From AI Insight to Institutional Action
At Innovations, several discussions pointed toward this emerging model: combining AI-driven analytics with process automation and enterprise content management (ECM), to create a connected, responsive student support ecosystem.
In practical terms, this means:
- When AI identifies a student at risk, a case is automatically created
- Tasks are routed to the appropriate advisor or support team
- Required documentation and communications are managed in one place
- Interventions are tracked, measured, and continuously improved
This is not just about efficiency but also consistency and accountability to ensure no student falls through the cracks simply because a process broke down or information was not visible to the right person at the right time.
Building a 360-Degree View of the Student
Another key theme from the conference was the need for a more holistic understanding of the student journey.
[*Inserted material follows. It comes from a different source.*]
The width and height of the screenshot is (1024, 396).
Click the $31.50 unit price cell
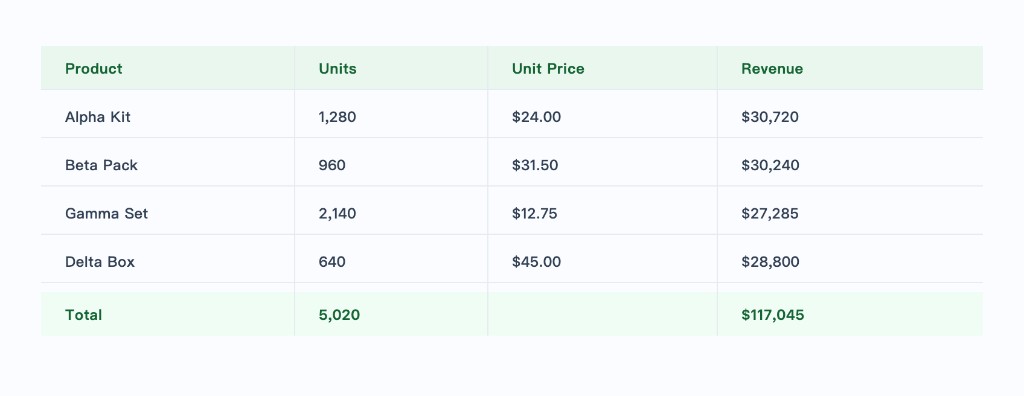coord(603,162)
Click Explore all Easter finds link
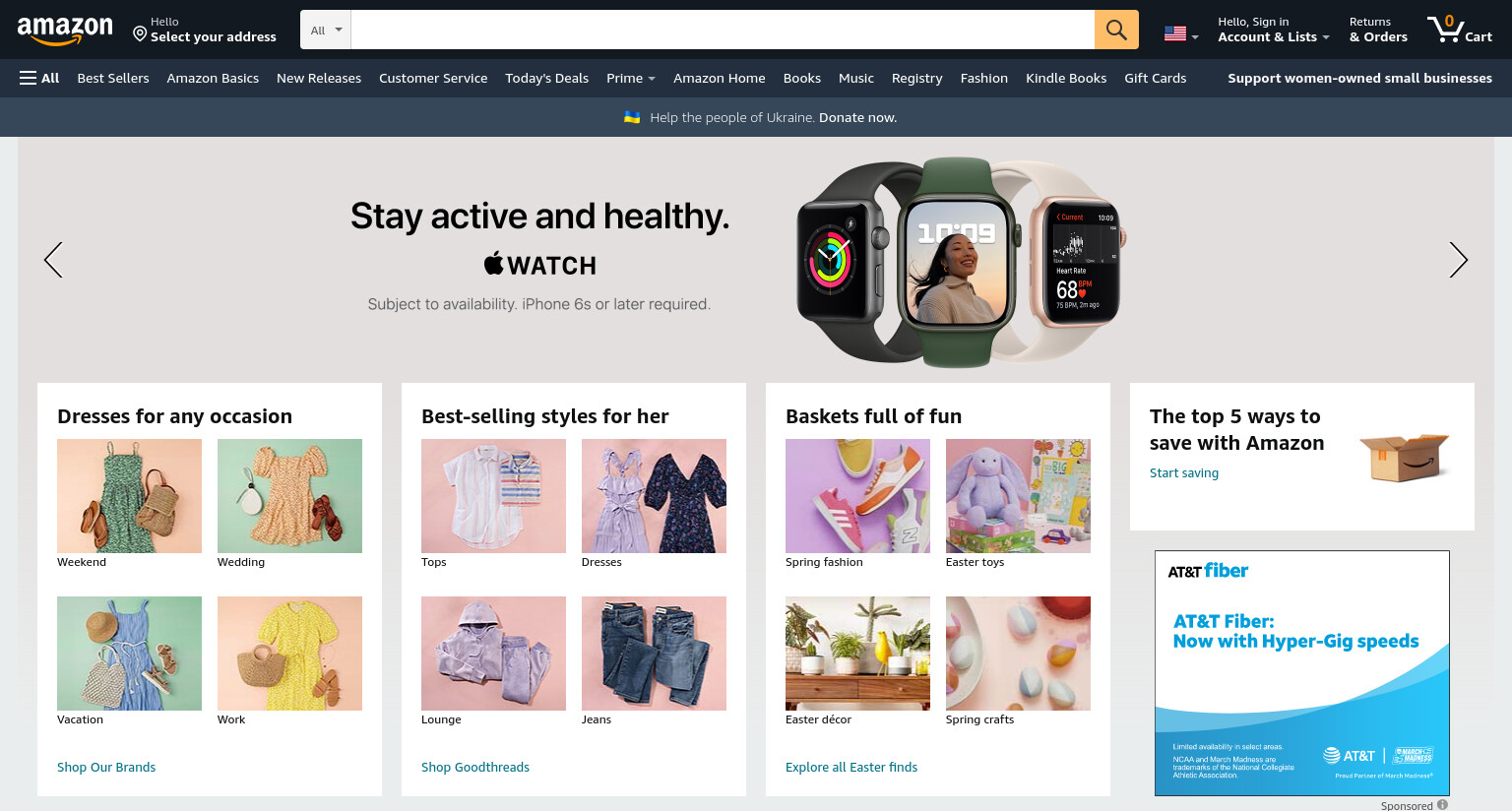The width and height of the screenshot is (1512, 811). pyautogui.click(x=851, y=767)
Student success is shaped by a combination of academic progress, financial stability, administrative processes and personal circumstances, yet most institutions still lack a unified view of this experience.
AI has the potential to connect these signals with governed access to well-managed, trustworthy information. This is where content management becomes foundational: AI is only as effective as the information environment beneath it. Without structured, governed, and accessible content, AI can amplify gaps rather than solve them.
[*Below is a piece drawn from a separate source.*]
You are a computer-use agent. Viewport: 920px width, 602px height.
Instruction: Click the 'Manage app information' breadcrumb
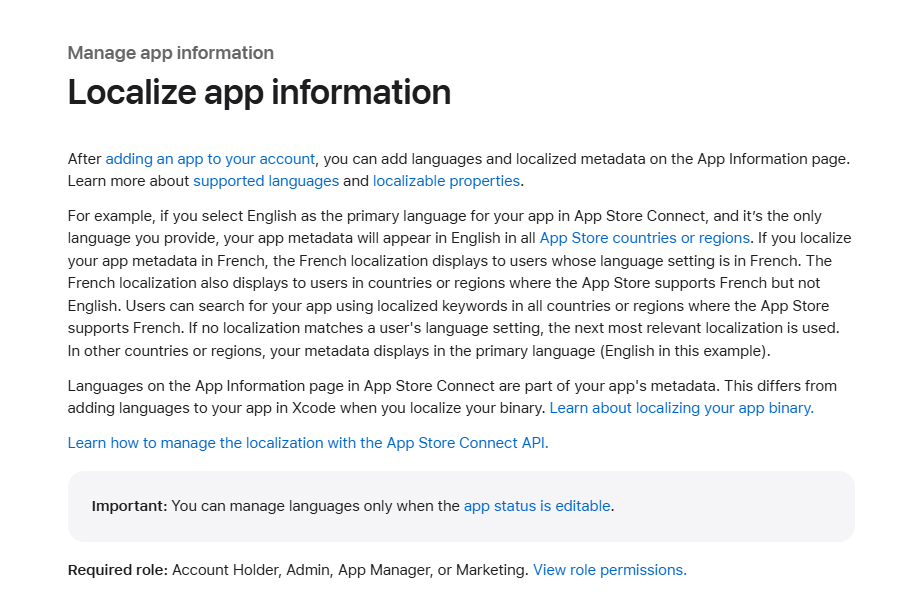click(171, 53)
For community colleges, this means investing in tools to:
- Centralize student records, documents, and interactions
- Apply consistent governance and security policies
- Enable secure sharing of information across departments
- Provide a complete, auditable view of student support activities
When these elements are in place, institutions can move closer to a true 360-degree view of the student, one that allows staff to respond with context and precision.
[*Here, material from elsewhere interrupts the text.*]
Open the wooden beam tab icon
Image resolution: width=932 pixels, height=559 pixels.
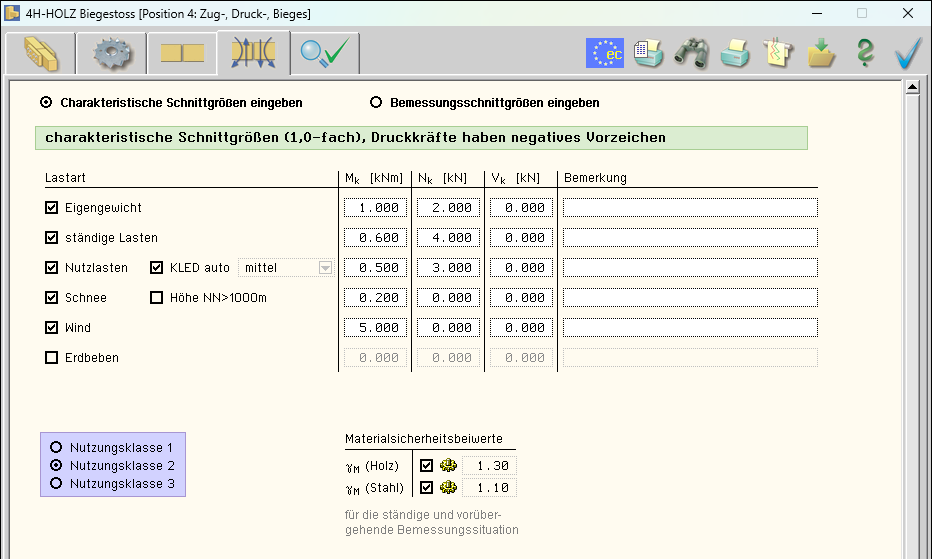coord(41,54)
We’ve seen that with customers already.
“Everyone is happy with our Laserfiche solution, especially our students. The transparency and collaboration that the system provides has been well received, and we look forward to expanding our use throughout the college.”
— Nishika Gupta, Managing Director of Records and Information Management at Bergen Community College
AI Governance for Community College Success
One of the more grounded conversations at Innovations was not about what AI can do, but how it should be used. In education, trust is everything. Students need to trust their data is handled responsibly, and faculty and staff need to trust that AI-supported processes are transparent and fair. Leaders need confidence that decisions can be explained and audited.
This mirrors what we are seeing across the public sector more broadly: AI adoption succeeds when it is built on strong governance, trusted data, and human oversight.
For community colleges, this is particularly important. The goal is not to replace human connection with automation, but to augment it and give staff the tools they need to focus on meaningful student engagement rather than administrative overhead.
“We’ve saved the college 20,000 hours, at a minimum, just by automating processes that used to be manual. That’s upwards of $750,000, probably approaching $1 million dollars by now, in hard cost savings.”
— Ron Spaide, Chief Information Officer at Bergen Community College
Advancing the Mission
Community colleges have always played a critical role in expanding access to education and preparing students for the workforce. That mission has not changed. But the environment in which they operate has.
AI offers a powerful opportunity to rethink how institutions deliver on that mission. Not by adding more complexity, but by creating more connected, responsive, and student-centered operations.
The institutions that will lead in this next phase are not those that simply adopt AI tools; they are the ones that build the infrastructure to act on what AI reveals.
Because in the end, student success is not driven by insight alone. It’s driven by what institutions do with it.